“What’s the cost of activism? It’s huge,” Natalia Arno, founder of the Free Russia Foundation (FRF), said in a talk on April 18. Arno, in her presentation “Human Rights and Democracy in Russia,” discussed her activism experience within the Russian political system and explained the current state of Russian politics. She described the extent of Russia’s authoritarian policies and practices while including anecdotes from her own life, detailing the corruption that has increasingly pervaded Russian society.
Before founding the FRF, Arno had worked at the International Republican Institute and represented Russia at the World Summit of Women Leaders in Geneva in 2009. During this period, she traveled throughout Russia, providing civil training and workshops to various groups.
After being asked to leave her country by Russian security agents, she went to Europe and eventually the United States, forming the FRF along the way. The FRF, a nonpartisan and nonprofit U.S.-based NGO, aims to educate policymakers on Russian politics and works to create plans for transitioning out of Putin’s autocracy. Her prior experience ultimately helped motivate her to create the organization.
Arno said that, in Russia, “You face corruption as soon as you’re born,” going on to describe some of the events that inspired her to activism. She noted that one of her most poignant memories of societal corruption was when her grandmother had a stroke and to secure her grandmother a ride in an ambulance, she had to bribe the ambulance operators. She also acknowledged news stories that emerged throughout her life, citing incidents of journalist imprisonment and harsh politicization of everyday activities.
After leaving Russia, Arno continued her work. “Activism doesn’t end with borders,” she said, explaining why her expulsion did not inhibit her efforts. In addition to and as part of her job with the FRF, she tours the world giving talks to groups that include students, Congress, and parliament members. She stressed that “Russia and Putin’s Russia are different,” showing that besides making policy recommendations, she hopes to diminish any negative perceptions of average Russian citizens.
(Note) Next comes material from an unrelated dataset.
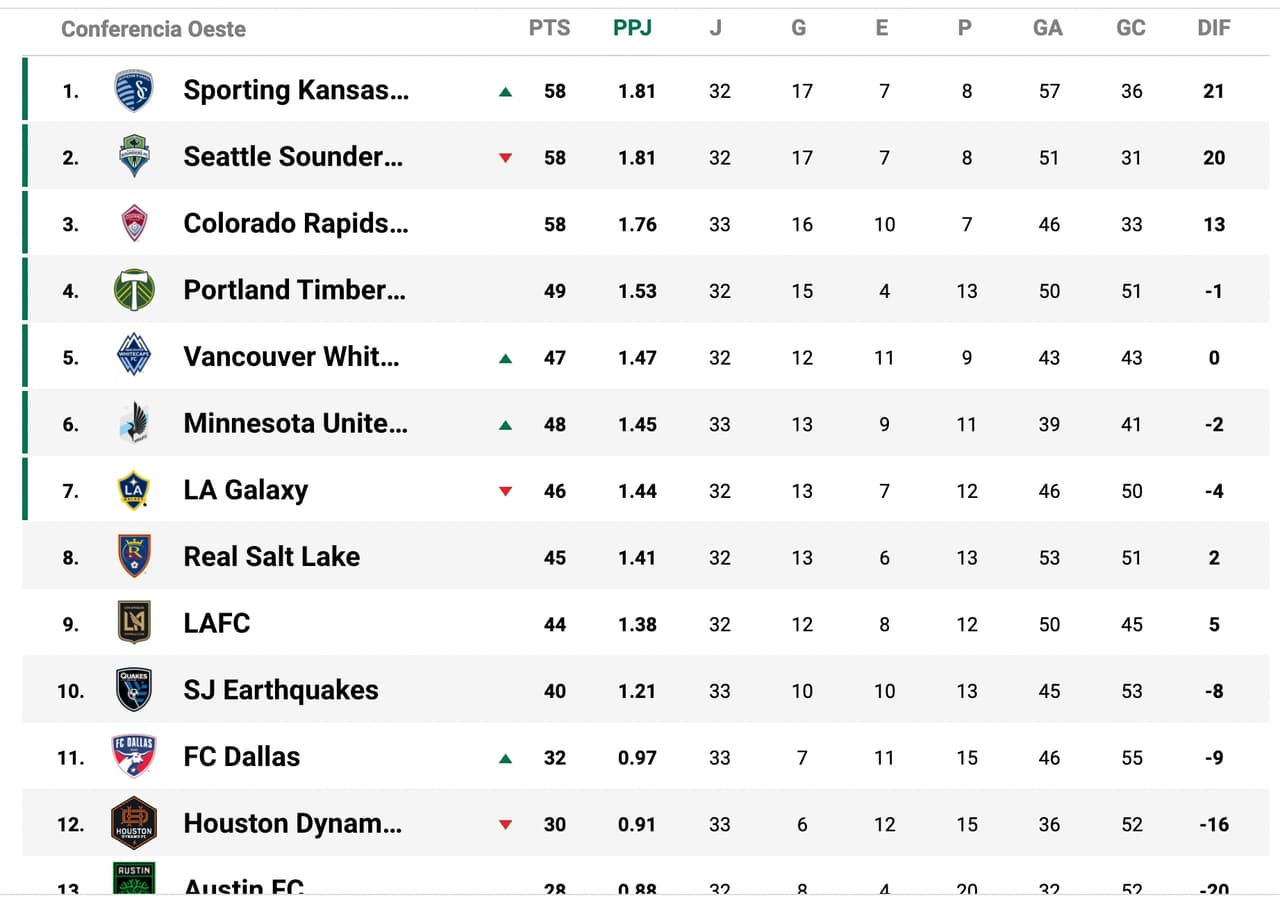The image size is (1280, 900).
Task: Click the Vancouver Whitecaps crest icon
Action: tap(134, 357)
Arno said she hopes Hamilton students value the democracy and freedoms that they have in the United States and go on to “appreciate it, protect it, fight for it.” She emphasized that students have numerous civic opportunities and that, in using them, they can affect change both in their communities and internationally. Overall, Arno highlighted the tragedy of the current Russian administration and urged the audience to consider their role in society and how they can positively influence politics around them.
This talk was supported by the Levitt Center and the Winston Foundation.